First Application of the Recent Medeva Decision on SPCs by the CJEU – The Yeda Order
The CJEU have applied their recent judgment in the Medeva case for the first time in a Reasoned Order in the Yeda case (C-518/10). A copy of the order can be accessed here:
Yeda had obtained a patent covering combination therapy using a monoclonal antibody and an antineoplastic agent. On the basis of this patent, SPCs were applied for covering a) cetuximab (a monoclonal antibody) alone, and b) cetuximab in combination with irinotecan (an antineoplastic agent). The SPCs were based on a Marketing Authorisation permitting the sale of cetuximab monotherapy.
The SPC covering cetuximab monotherapy was refused by the UK Intellectual Property Office, and the refusal was appealed firstly to the UK High Court and then to the Court of Appeal.
The thrust of the appeal was that although the claims of the patent on which the SPC were based covered a combination of cetuximab and irinotecan, these did ‘protect’ the cetuximab monotherapy product, as it would not be possible to market the cetuximab mono product without infringing (by contributory infringement) the claims of the patent; the main approved indication for cetuximab monotherapy is combination therapy with irinotecan.

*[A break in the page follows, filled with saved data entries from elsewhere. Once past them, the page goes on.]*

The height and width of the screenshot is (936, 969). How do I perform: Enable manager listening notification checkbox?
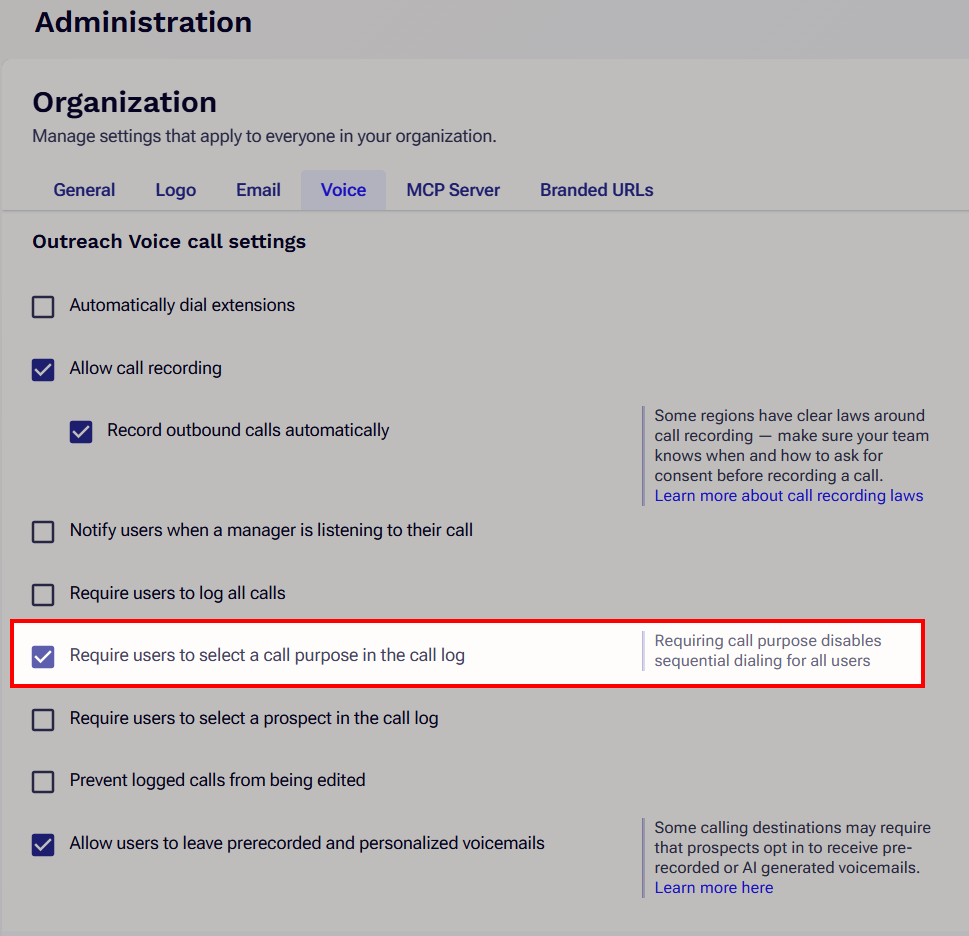point(43,531)
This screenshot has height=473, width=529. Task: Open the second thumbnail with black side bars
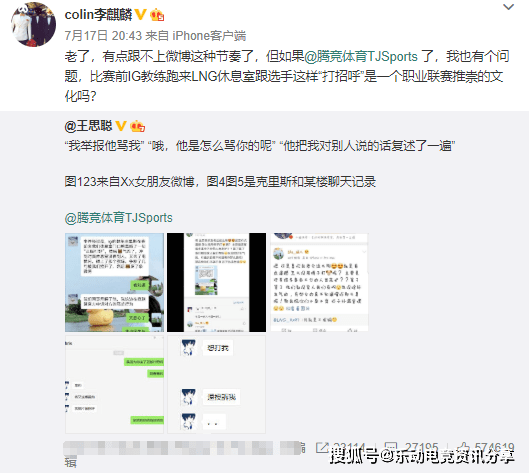point(217,282)
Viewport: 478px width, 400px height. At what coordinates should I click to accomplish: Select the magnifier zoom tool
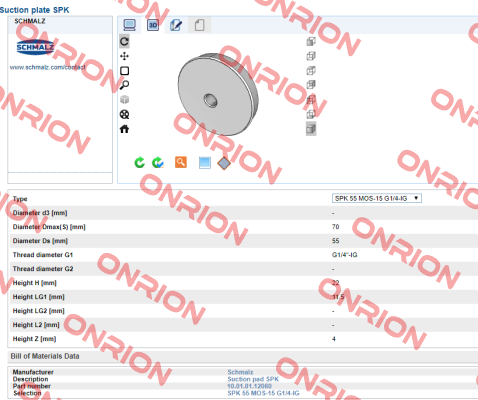pyautogui.click(x=124, y=85)
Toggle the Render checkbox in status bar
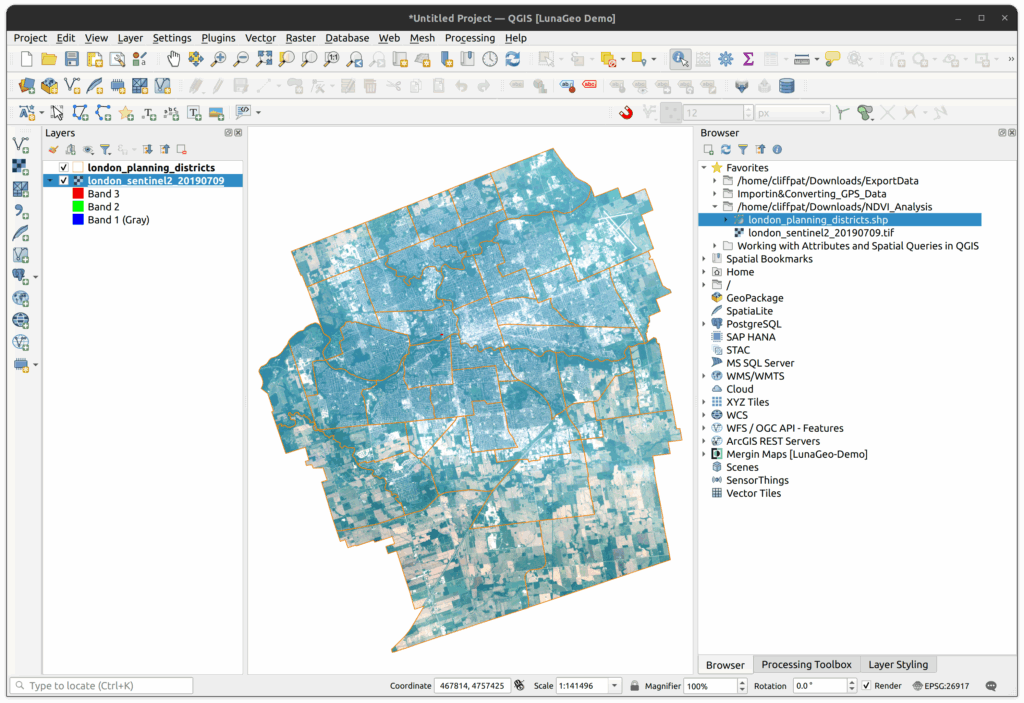 click(x=866, y=686)
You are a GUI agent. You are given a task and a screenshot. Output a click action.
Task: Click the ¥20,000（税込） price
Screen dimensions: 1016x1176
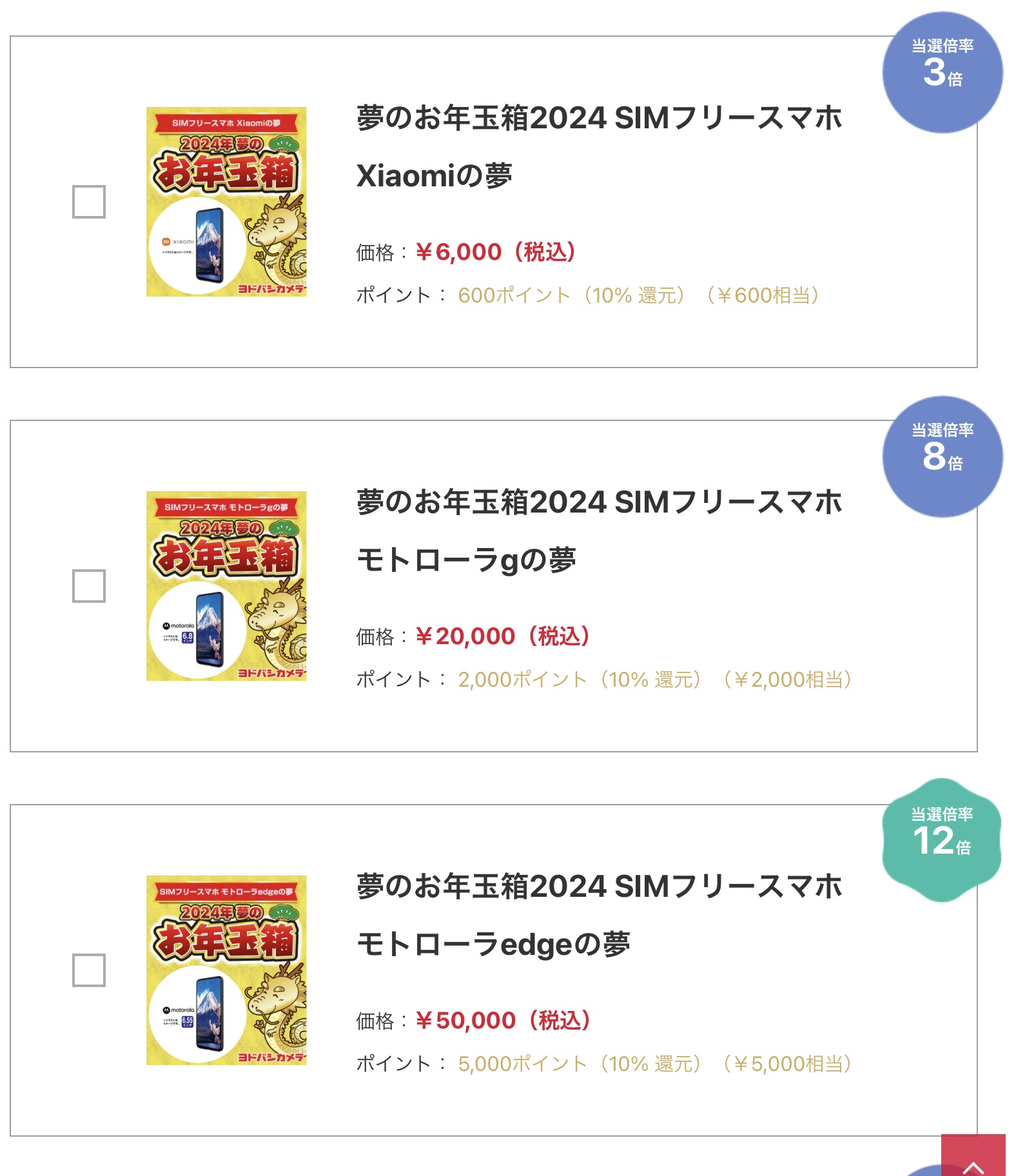503,636
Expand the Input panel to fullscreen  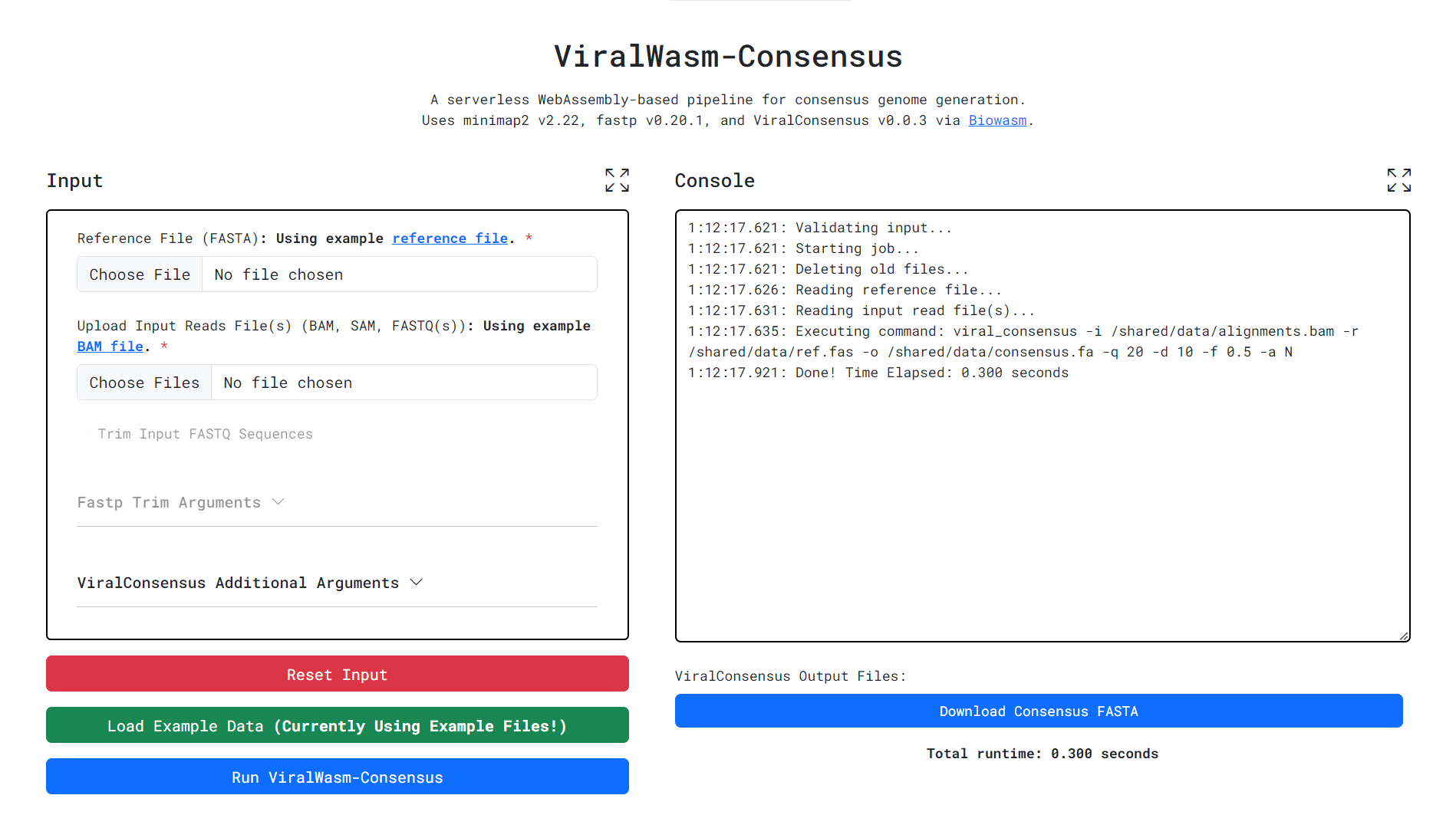[x=616, y=180]
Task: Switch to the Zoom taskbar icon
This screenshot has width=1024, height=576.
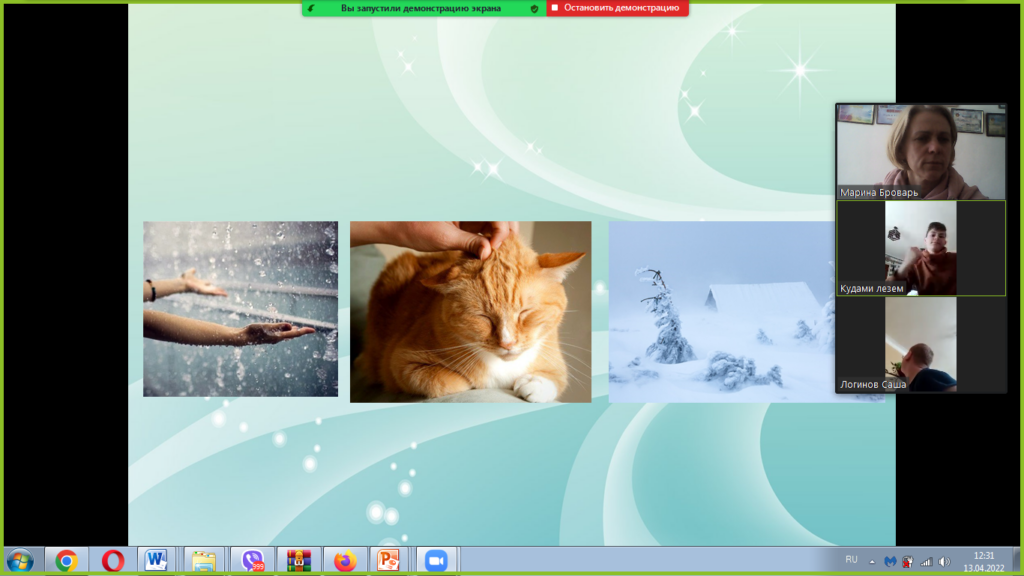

The Court of Appeal referred the following question to the CJEU:
‘If the criteria for deciding whether a product is “protected by a basic patent in force” under Article 3(a) of … Regulation [No 469/2009] include or consist of an assessment of whether the supply of the product would infringe the basic patent, does it make any difference to the analysis if infringement is by way of indirect or contributory infringement based on Article 26 of the [European] Patent Convention, enacted as Section 60(2) of the [UK] Patents Act 1977 in the United Kingdom, and the corresponding provisions in the laws of other Member States of the Community?’
Following the CJEU’s recent judgment in the Medeva case, the CJEU considered that the UK Court of Appeal’s referred question could plainly be answered in the form of a Reasoned Order, and that a full judgment was not required.
Application of the Medeva Judgment – the Reasoned Order
In explaining their order (see paragraph 33 thereof), the CJEU recharacterised the UK Court of Appeal’s referred question as being:
“Whether Article 3(a) of Regulation No 469/2009 must be interpreted as precluding the competent industrial property office of a Member State from granting a SPC where the active ingredient specified in the application, even though identified in the wording of the claims of the basic patent as an active ingredient forming part of a combination in conjunction with another active ingredient, is not the subject of any claim relating to that active ingredient alone.”
In other words, can an SPC for A be based on a patent claiming A+B?
Applying the judgment in the Medeva case to this question, the CJEU answered that it cannot, or in their own words, that:
"Article 3(a) ... must be interpreted as precluding the competent industrial property office of a Member State from granting a supplementary protection certificate where the active ingredient specified in the application, even though identified in the wording of the claims of the basic patent as an active ingredient forming part of a combination in conjunction with another active ingredient, is not the subject of any claim relating to that active ingredient alone".